* **Défi 1**:
Présentez toutes les lignes des enregistrements ci-dessous sous forme de tableau Markdown, sans les lignes vides. Utilisez deux colonnes : N° pour le numéro de ligne et Ligne pour son texte.

**** Extrait fourni ****

Chemin de Compostelle : un retour actuel d’expérience spirituelle
Nous complétons ci-dessous l’article publié le 24 mai 2024, intitulé Compostelle, un pèlerinage pour notre temps, Retour d’expérience.
Cette expérience est si riche que son auteur, Jean-Michel Lavoizard, y revient ci-dessous avec le désir de la partager plus encore.
Nous avions montré dans cette tribune(1) que le Chemin de Saint Jacques de Compostelle est une planche de salut personnel et une œuvre d’intérêt général.
Métaphore de la vie en raccourci, ce pèlerinage chrétien, accompli récemment comme un acte et un témoignage de foi en douze semaines et mille sept cents kilomètres de marche, est une ressource bénéfique pour notre époque déboussolée car déracinée et déspiritualisée, amnésique et aveuglée par de faux progrès. Longtemps délaissé sous l’effet d’une révolution sanguinaire et d’une déchristianisation acharnée, le Camino connait un regain de fréquentation par impulsion touristique, avec des marcheurs de tous horizons, conditions et motivations.

****

* **Défi 2**:
Traduisez en anglais cette phrase de l'extrait sur le chemin de Compostelle : « Cette expérience est si riche que son auteur, Jean-Michel Lavoizard, y revient ci-dessous avec le désir de la partager plus encore. »

**** Données fournies ****

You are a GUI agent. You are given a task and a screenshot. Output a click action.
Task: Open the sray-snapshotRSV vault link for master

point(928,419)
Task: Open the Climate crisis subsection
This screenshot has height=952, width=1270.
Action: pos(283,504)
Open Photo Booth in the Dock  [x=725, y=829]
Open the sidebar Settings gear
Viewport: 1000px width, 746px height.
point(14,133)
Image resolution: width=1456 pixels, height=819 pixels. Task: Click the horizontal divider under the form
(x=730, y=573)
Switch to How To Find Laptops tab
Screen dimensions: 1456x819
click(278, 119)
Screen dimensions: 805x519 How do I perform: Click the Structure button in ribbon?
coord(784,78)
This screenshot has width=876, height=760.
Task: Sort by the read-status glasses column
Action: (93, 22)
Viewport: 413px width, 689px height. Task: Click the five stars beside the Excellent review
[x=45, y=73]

****

* **Résultat complet 1**:
| N° | Ligne |
|---|---|
| 1 | You are a GUI agent. You are given a task and a screenshot. Output a click action. |
| 2 | Task: Open the sray-snapshotRSV vault link for master |
| 3 | point(928,419) |
| 4 | Task: Open the Climate crisis subsection |
| 5 | This screenshot has height=952, width=1270. |
| 6 | Action: pos(283,504) |
| 7 | Open Photo Booth in the Dock  [x=725, y=829] |
| 8 | Open the sidebar Settings gear |
| 9 | Viewport: 1000px width, 746px height. |
| 10 | point(14,133) |
| 11 | Image resolution: width=1456 pixels, height=819 pixels. Task: Click the horizontal divider under the form |
| 12 | (x=730, y=573) |
| 13 | Switch to How To Find Laptops tab |
| 14 | Screen dimensions: 1456x819 |
| 15 | click(278, 119) |
| 16 | Screen dimensions: 805x519 How do I perform: Click the Structure button in ribbon? |
| 17 | coord(784,78) |
| 18 | This screenshot has width=876, height=760. |
| 19 | Task: Sort by the read-status glasses column |
| 20 | Action: (93, 22) |
| 21 | Viewport: 413px width, 689px height. Task: Click the five stars beside the Excellent review |
| 22 | [x=45, y=73] |

* **Résultat complet 2**:
This experience is so rich that its author, Jean-Michel Lavoizard, returns to it below with the wish to share it even further.